La bibliothèque libre.
Le texte de cette page a été corrigé et est conforme au fac-similé.
390
PARIS

Lorsque la Révolution voulut faire l’égalité, elle résolut d’abattre toutes les têtes qui dépassaient les autres, et elle pensa que ce nivellement sanglant suffirait. Mais à peine les têtes de Louis XVI et de quelques nobles étaient-elles tombées qu’il en surgit d’autres, sortant du peuple. Elle décida de les couper : Vergniaud et les autres Girondins moururent. Mais aussitôt elle s’aperçut que les têtes des Hébertistes dépassaient le niveau commun : celles-ci tombèrent encore ; et dans le moment de silence et de stupeur qui suivit, la Révolution pensa : enfin, j’ai fait l’égalité.
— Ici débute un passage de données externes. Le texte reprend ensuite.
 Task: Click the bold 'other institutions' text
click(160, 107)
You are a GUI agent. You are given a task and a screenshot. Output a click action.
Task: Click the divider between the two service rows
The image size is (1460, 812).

Mais l’instant d’après, Danton, Camille Desmoulins et leurs partisans s’élevaient au-dessus de la foule. Il fallut les abattre ; et après eux, Robespierre et Saint Just ; et pendant longtemps la guillotine faucha les têtes, et se promena sur la France pour produire l’égalité, jusqu’à ce qu’un homme providentiel, se dressant au-dessus de la nation, prit l’échafaud, le transforma en plafond d’airain, le posa sur les têtes et monta dessus.

Enfin, l’égalité était donc faite, sauf pour un seul homme, chargé de la maintenir ? Eh ! bien, non ; cet empereur qui avait remplacé les rois, ce demi-dieu qui avait remplacé Dieu dont la France ne voulait plus, prit ses frères et il en fit des rois, il prit ses soldats et il en fit des princes, il prit ses valets et il en fit des ducs ! Et c’est ainsi que la sanglante opération qui devait produire l’égalité aboutit à l’inégalité la plus révoltante et en même temps à la tyrannie !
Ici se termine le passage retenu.